### [Records for the exercise]
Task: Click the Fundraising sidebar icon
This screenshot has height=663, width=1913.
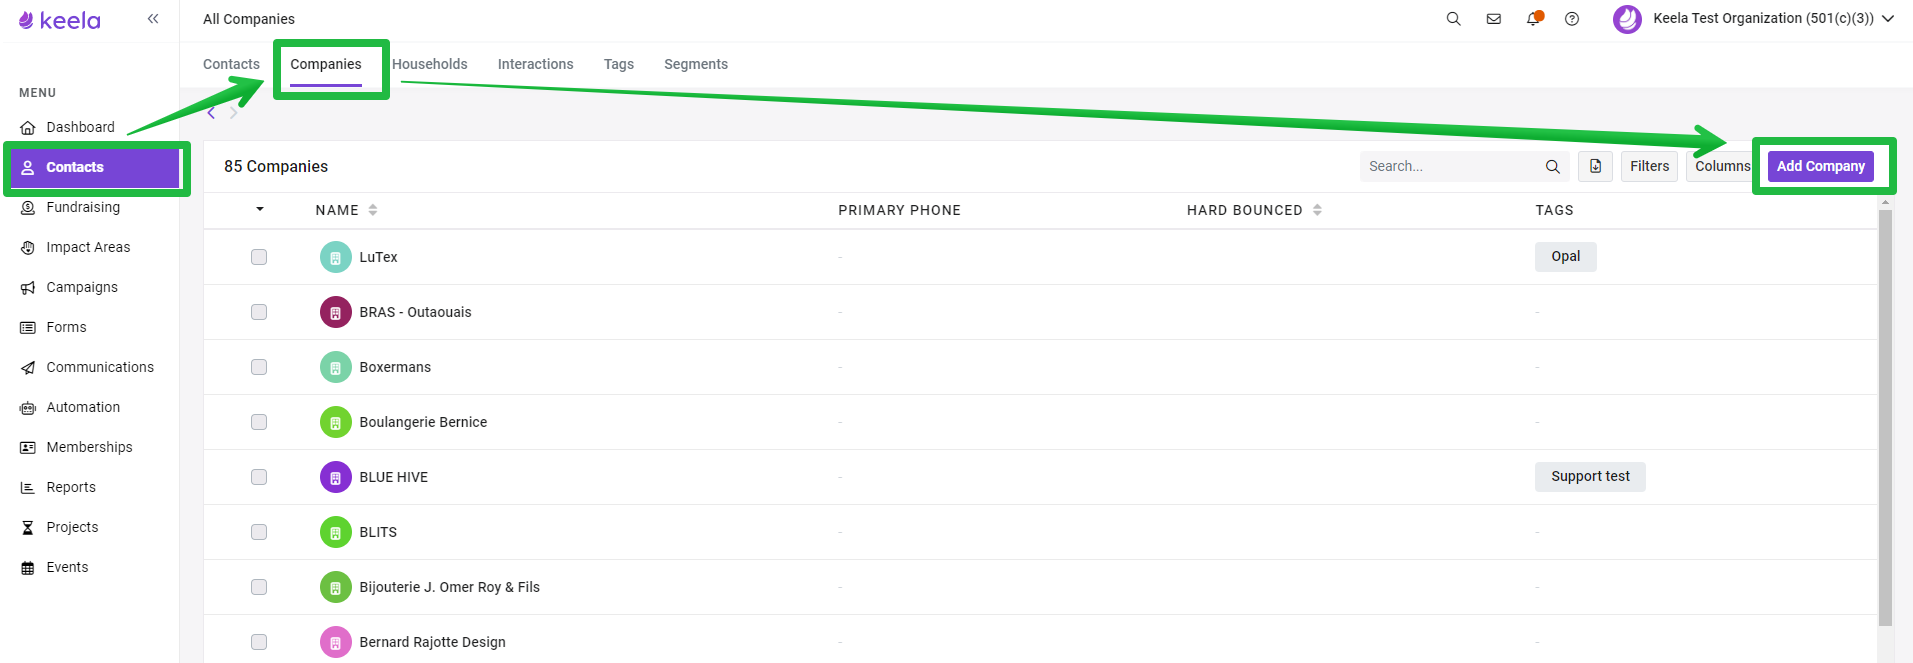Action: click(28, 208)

--

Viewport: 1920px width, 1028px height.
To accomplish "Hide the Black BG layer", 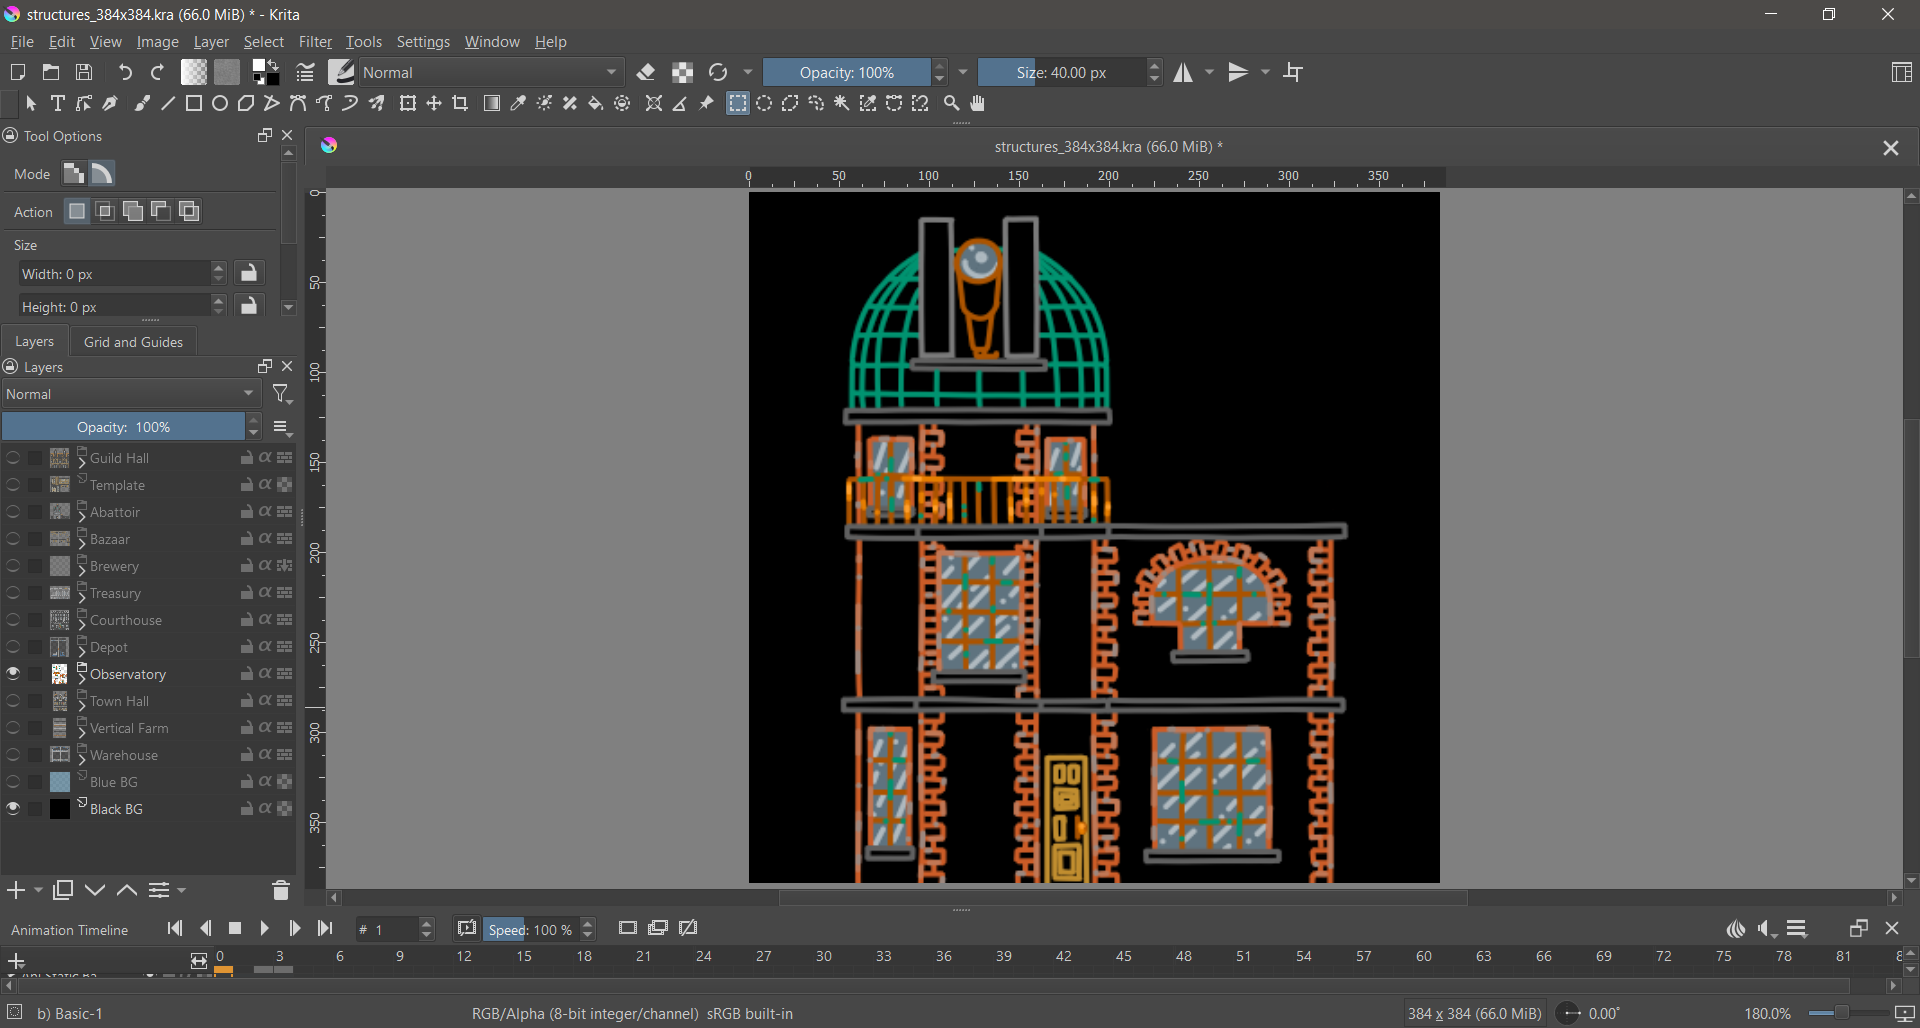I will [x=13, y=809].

--

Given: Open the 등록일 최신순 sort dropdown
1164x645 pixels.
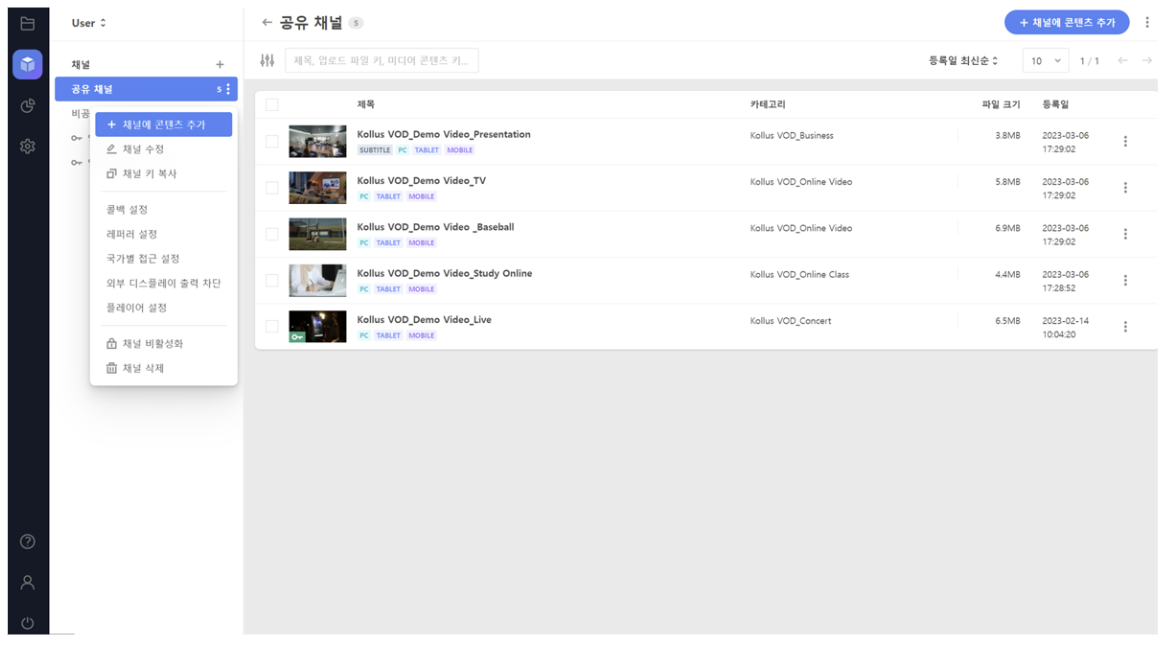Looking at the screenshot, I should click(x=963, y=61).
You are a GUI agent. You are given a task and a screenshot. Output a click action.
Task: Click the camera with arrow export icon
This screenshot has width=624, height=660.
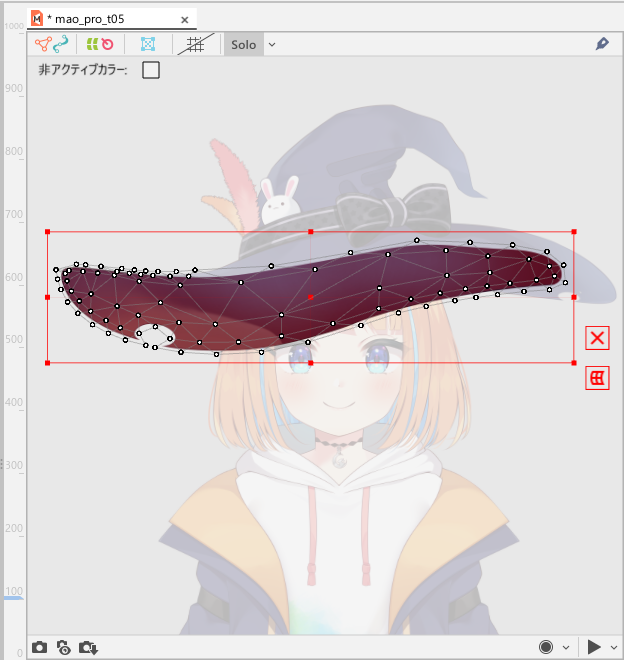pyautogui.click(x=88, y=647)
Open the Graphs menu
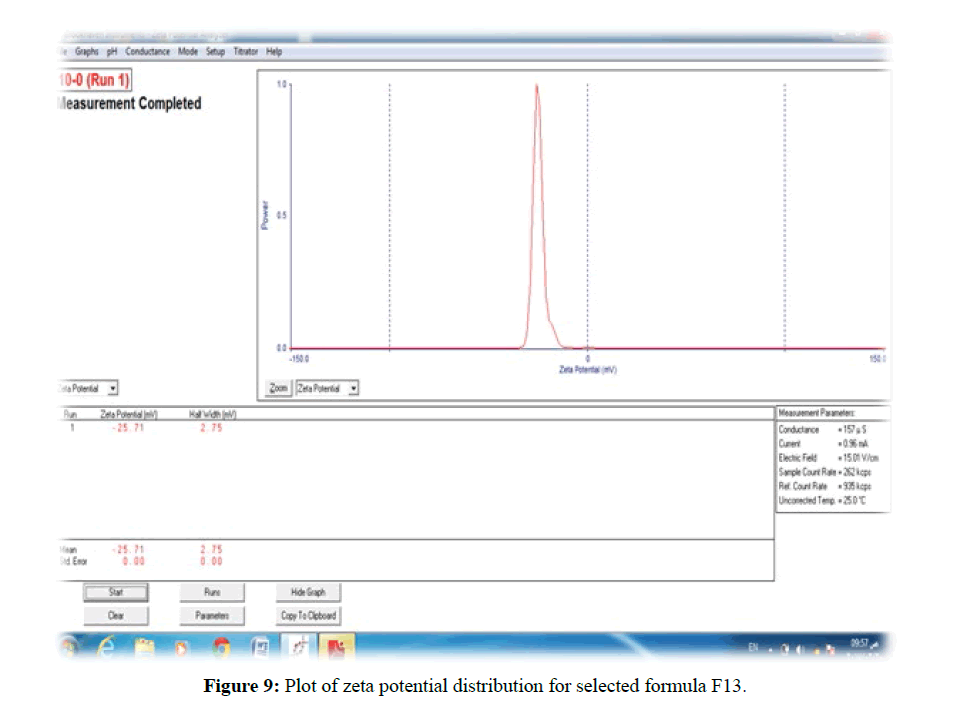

### [Work required]
Go through the data and show each line that holds "icon".

### [Answer space]
Task: Click the Fundraising sidebar icon
Task: Click the camera with arrow export icon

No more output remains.